> [TO-DO ITEM]: Revise the items below so that "Find the location of" becomes "Determine the position of", leaving all other text as it is.

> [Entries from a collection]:
#####

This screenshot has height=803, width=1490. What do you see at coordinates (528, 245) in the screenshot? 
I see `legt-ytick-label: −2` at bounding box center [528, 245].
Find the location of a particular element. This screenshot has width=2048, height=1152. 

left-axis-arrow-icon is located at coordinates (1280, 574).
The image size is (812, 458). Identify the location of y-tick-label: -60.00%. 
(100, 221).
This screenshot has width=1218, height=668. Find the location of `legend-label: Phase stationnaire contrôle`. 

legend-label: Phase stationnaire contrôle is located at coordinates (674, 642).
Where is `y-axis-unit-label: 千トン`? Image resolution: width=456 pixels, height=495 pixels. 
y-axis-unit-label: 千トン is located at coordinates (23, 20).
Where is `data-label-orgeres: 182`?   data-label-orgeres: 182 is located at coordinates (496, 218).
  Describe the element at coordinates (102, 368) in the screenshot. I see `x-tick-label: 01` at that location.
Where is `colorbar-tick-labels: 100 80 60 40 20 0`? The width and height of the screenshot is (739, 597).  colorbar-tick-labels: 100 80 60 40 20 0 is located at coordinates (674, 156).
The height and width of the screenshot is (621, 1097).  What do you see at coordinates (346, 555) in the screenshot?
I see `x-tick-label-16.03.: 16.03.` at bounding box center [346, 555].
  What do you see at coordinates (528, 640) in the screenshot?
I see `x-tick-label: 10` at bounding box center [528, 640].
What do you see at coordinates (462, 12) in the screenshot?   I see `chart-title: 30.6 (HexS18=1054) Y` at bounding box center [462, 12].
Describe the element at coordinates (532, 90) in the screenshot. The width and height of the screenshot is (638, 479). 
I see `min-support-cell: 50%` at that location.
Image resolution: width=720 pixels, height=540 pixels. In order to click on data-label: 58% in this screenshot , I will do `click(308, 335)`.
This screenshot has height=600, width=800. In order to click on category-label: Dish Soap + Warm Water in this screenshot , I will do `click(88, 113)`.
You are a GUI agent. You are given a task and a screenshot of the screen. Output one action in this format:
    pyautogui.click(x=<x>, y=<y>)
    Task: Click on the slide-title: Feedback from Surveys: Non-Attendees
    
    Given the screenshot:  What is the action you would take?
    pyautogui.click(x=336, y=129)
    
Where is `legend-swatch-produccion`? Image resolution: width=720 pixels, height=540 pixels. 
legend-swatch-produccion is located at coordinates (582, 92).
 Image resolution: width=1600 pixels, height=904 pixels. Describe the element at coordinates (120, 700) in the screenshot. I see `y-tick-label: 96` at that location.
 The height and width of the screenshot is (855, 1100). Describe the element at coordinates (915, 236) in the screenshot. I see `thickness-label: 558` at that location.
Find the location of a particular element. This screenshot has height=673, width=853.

#####

> [YOUR SOLUTION]:
This screenshot has height=803, width=1490. What do you see at coordinates (528, 245) in the screenshot? 
I see `legt-ytick-label: −2` at bounding box center [528, 245].
Determine the position of a particular element. This screenshot has width=2048, height=1152. 

left-axis-arrow-icon is located at coordinates (1280, 574).
The image size is (812, 458). Identify the location of y-tick-label: -60.00%. 
(100, 221).
This screenshot has width=1218, height=668. Determine the position of `legend-label: Phase stationnaire contrôle`. 

legend-label: Phase stationnaire contrôle is located at coordinates (674, 642).
Where is `y-axis-unit-label: 千トン`? Image resolution: width=456 pixels, height=495 pixels. 
y-axis-unit-label: 千トン is located at coordinates (23, 20).
Where is `data-label-orgeres: 182`?   data-label-orgeres: 182 is located at coordinates (496, 218).
  Describe the element at coordinates (102, 368) in the screenshot. I see `x-tick-label: 01` at that location.
Where is `colorbar-tick-labels: 100 80 60 40 20 0`? The width and height of the screenshot is (739, 597).  colorbar-tick-labels: 100 80 60 40 20 0 is located at coordinates (674, 156).
The height and width of the screenshot is (621, 1097).  What do you see at coordinates (346, 555) in the screenshot?
I see `x-tick-label-16.03.: 16.03.` at bounding box center [346, 555].
  What do you see at coordinates (528, 640) in the screenshot?
I see `x-tick-label: 10` at bounding box center [528, 640].
What do you see at coordinates (462, 12) in the screenshot?   I see `chart-title: 30.6 (HexS18=1054) Y` at bounding box center [462, 12].
Describe the element at coordinates (532, 90) in the screenshot. The width and height of the screenshot is (638, 479). 
I see `min-support-cell: 50%` at that location.
Image resolution: width=720 pixels, height=540 pixels. In order to click on data-label: 58% in this screenshot , I will do `click(308, 335)`.
This screenshot has height=600, width=800. In order to click on category-label: Dish Soap + Warm Water in this screenshot , I will do `click(88, 113)`.
You are a GUI agent. You are given a task and a screenshot of the screen. Output one action in this format:
    pyautogui.click(x=<x>, y=<y>)
    Task: Click on the slide-title: Feedback from Surveys: Non-Attendees
    
    Given the screenshot:  What is the action you would take?
    pyautogui.click(x=336, y=129)
    
Where is `legend-swatch-produccion`? Image resolution: width=720 pixels, height=540 pixels. 
legend-swatch-produccion is located at coordinates (582, 92).
 Image resolution: width=1600 pixels, height=904 pixels. Describe the element at coordinates (120, 700) in the screenshot. I see `y-tick-label: 96` at that location.
 The height and width of the screenshot is (855, 1100). Describe the element at coordinates (915, 236) in the screenshot. I see `thickness-label: 558` at that location.
Determine the position of a particular element. This screenshot has height=673, width=853.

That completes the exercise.